If the sediment is white and flaky this is usually a sign of bad beer and is probably not safe to consume.

Why Is Beer Foam Important?

Beer foam (or head) is the result of the carbon dioxide bubbles rising to the top of the glass, and bringing with it the wort, hops and yeast residue from the brew.

The importance of this action is that the taste and smell are enhanced and it facilitates the aroma of the beer to rise with it. 

Generally the density of the brew informs the thickness and longevity of the foam. This is assuming you have a clean drinking vessel of course. Dirty glassware can produce no foam or (if there are foreign bodies stuck to the inside of it) too much foam. Contamination is no joke, folks.

Apart from looking aesthetically pleasing there are many benefits for having a head on your beverage but opinion on exactly how much foam changes country to country and style to style. In places like Japan and the Philippines it’s customery to give a good bit of foam whereas in the UK we feel like we’re getting shortchanged some of our pint. Australia currently holds the record for “DON’T YOU BLOODY DARE” when it comes to headless beers.

How Much Beer Is In A Keg?

“In recent times, a keg is often constructed of stainless steel. It is commonly used to store, transport, and serve beer. Other alcoholic or non-alcoholic drinks, carbonated or non-carbonated, may be housed in a keg as well.

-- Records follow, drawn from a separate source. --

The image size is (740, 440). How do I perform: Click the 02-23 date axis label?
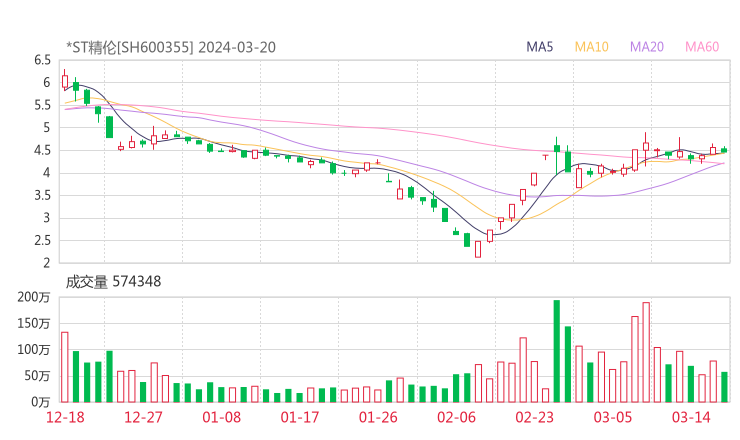tap(535, 417)
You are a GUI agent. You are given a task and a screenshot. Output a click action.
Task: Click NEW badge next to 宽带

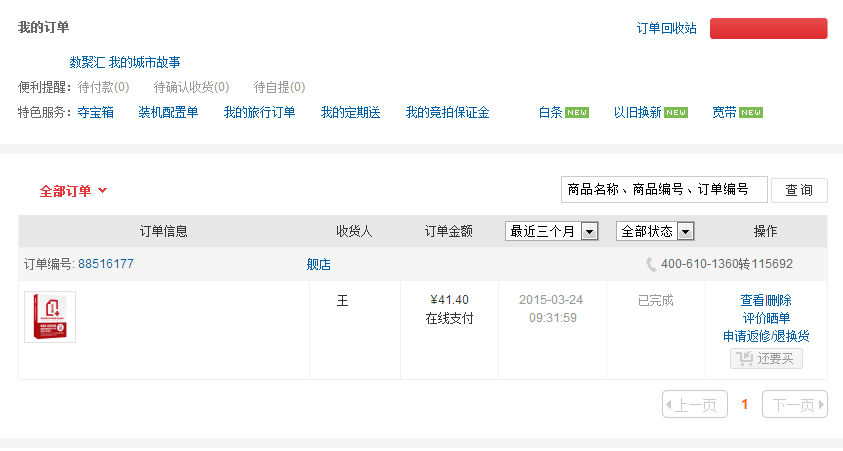pyautogui.click(x=751, y=113)
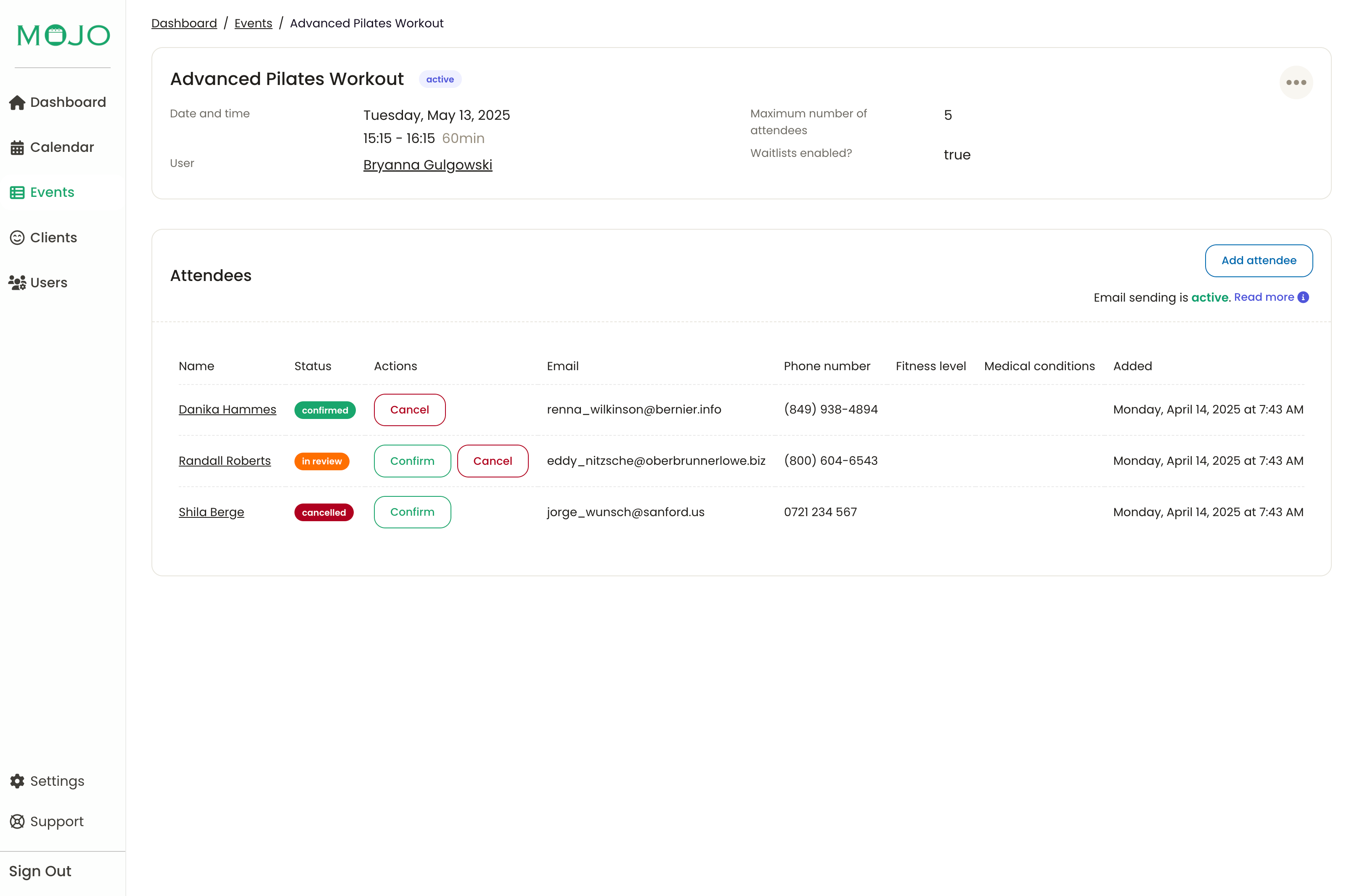This screenshot has width=1357, height=896.
Task: Confirm Randall Roberts' attendance
Action: tap(412, 461)
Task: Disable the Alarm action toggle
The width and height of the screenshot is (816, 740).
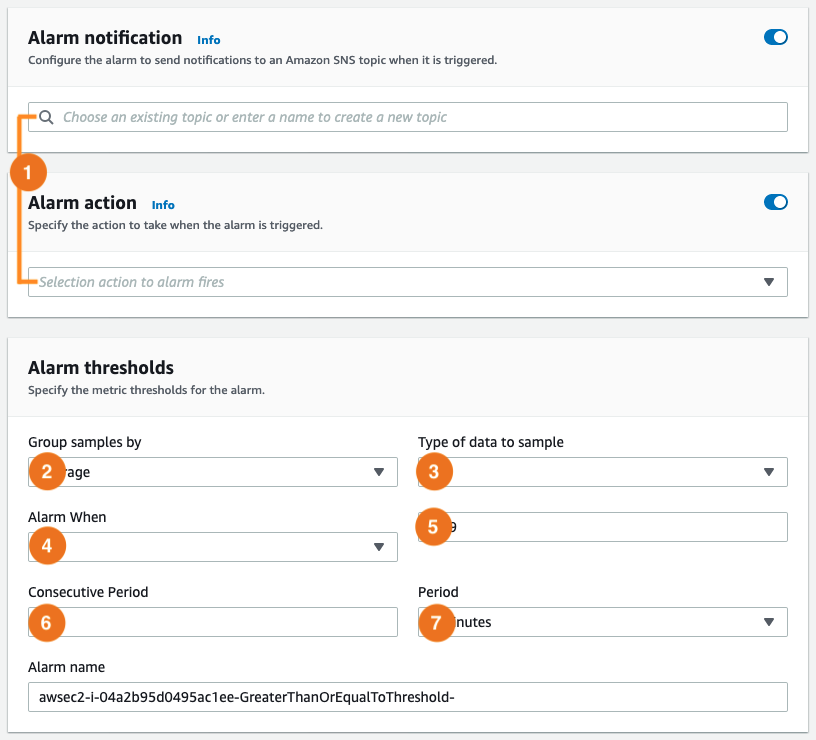Action: [776, 202]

Carbonated drinks are generally kept under pressure in order to maintain carbon dioxide in solution, preventing the beverage from becoming flat.”


Let’s not get all philosophical about this one, but it all depends on the size of the keg. Kegs (much like people) come in many shapes and sizes but for the most-part there are recognized industry standards of dimensions.

numbers about kegs

How much beer is in a keg ? 88 pints (from a 50 Litre / 11 Gallon keg )

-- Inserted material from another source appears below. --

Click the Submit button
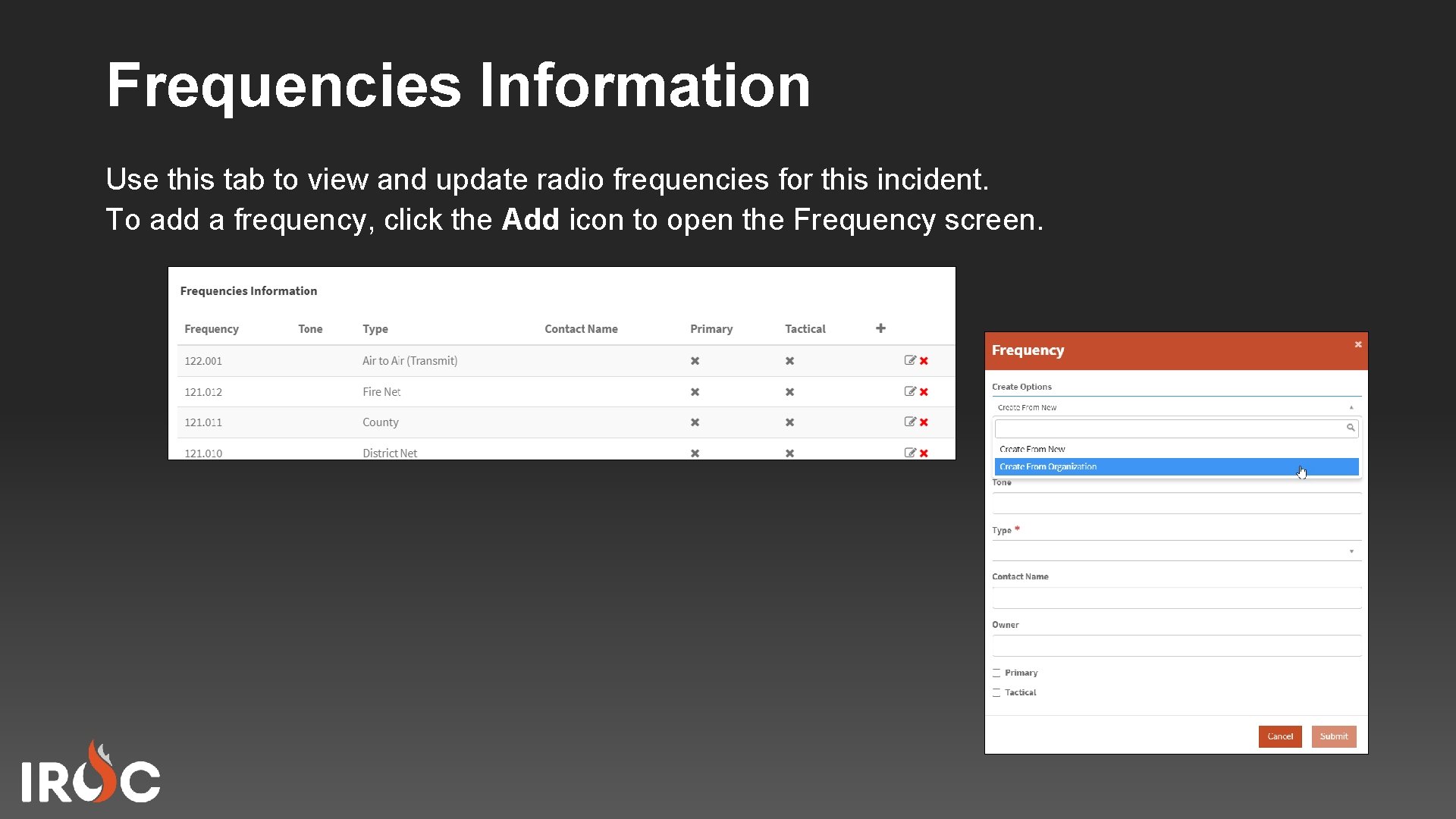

These are American measurements obviously but the long and short answer (for folks on this side of the pond) is around 88 pints from a 50 Litre / 11 Gallon keg. This is traditionally the size in most bars. That’s not counting “spillage” or as we like to call it – “pints for the band”.

Is the keg half empty or half full? That’s the real question…

What Is Cask Beer?

If you ever hear anyone talk about cask ale (or cask-conditioned beer) and wondered what language they are speaking then this is for you :

Cask ale is an ale that has been conditioned but not filtered or pasteurised. It is fermented twice and served from the cask without additional carbon dioxide. The result is a matured flavour and also makes up part of the brewing process. This is commonly referred to as “real ale”.

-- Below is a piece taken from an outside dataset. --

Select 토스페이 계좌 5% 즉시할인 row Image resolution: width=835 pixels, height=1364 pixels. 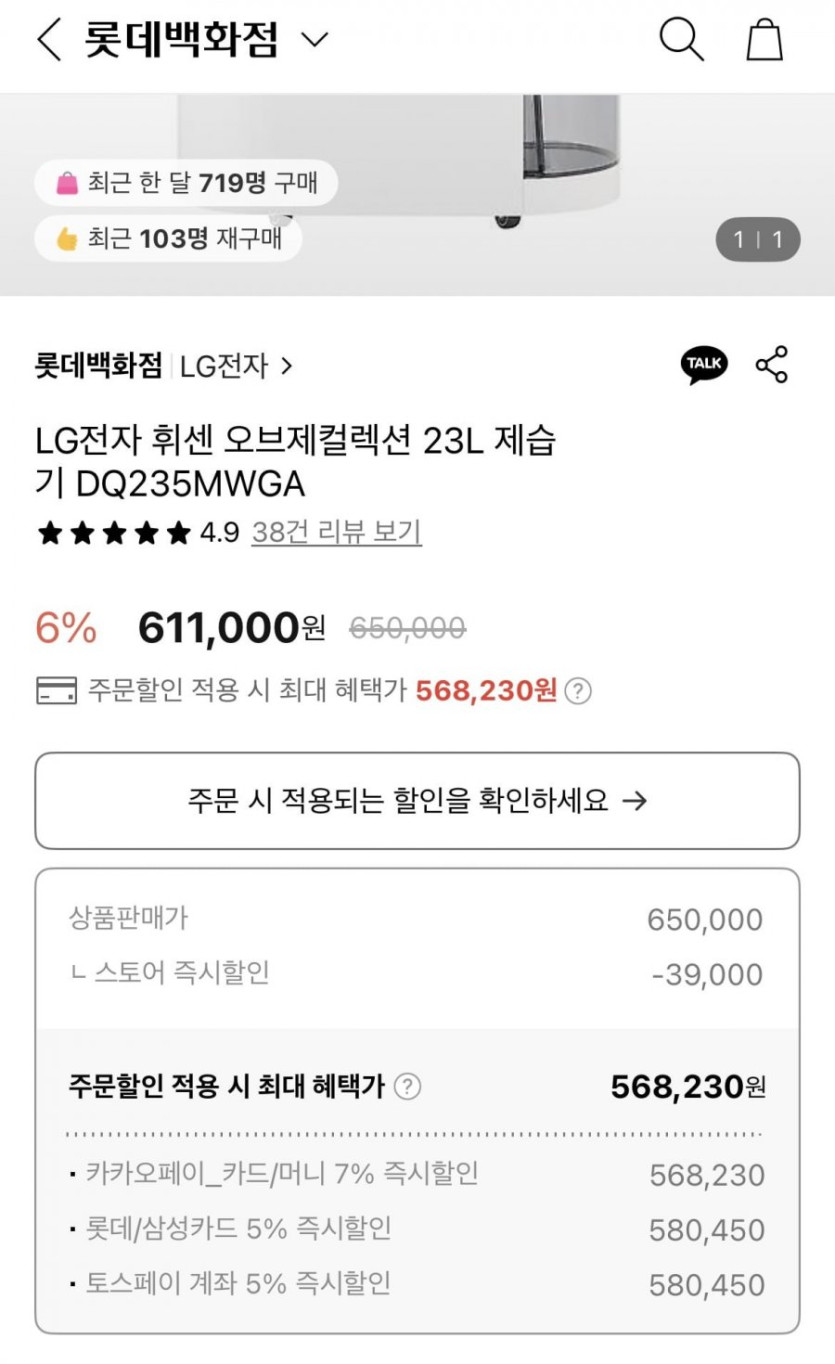tap(416, 1284)
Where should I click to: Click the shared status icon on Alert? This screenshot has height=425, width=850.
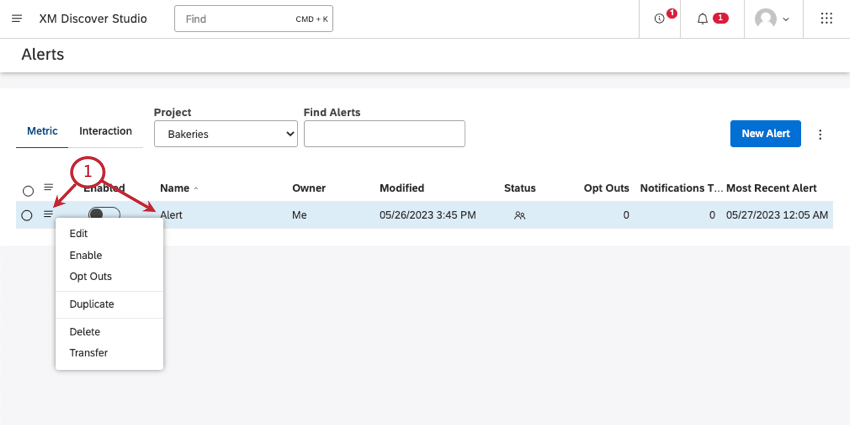click(520, 215)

The second fermentation of casked beer occurs when it is transferred to the cask itself. This is the only real difference with keg beer. Dry hops are added to give the brew a more floral taste. Keg beer is filtered before it enters the keg and is ready to drink.  

Cask beer is essentially a living beer which is why it has such a short lifespan. Cask ale should ideally be consumed within 3 days of initially tapping – this ensures that the ale hasn’t deteriorated past its best before window. How a real ale tastes is as much the responsibility of the brewer as it is the landlord. Ensuring the correct transporting, storage and tapping of the beer is crucial to the serving. Cask beer tends to be less fizzy and tends to be served at a cooler temperature than regular pump beers. 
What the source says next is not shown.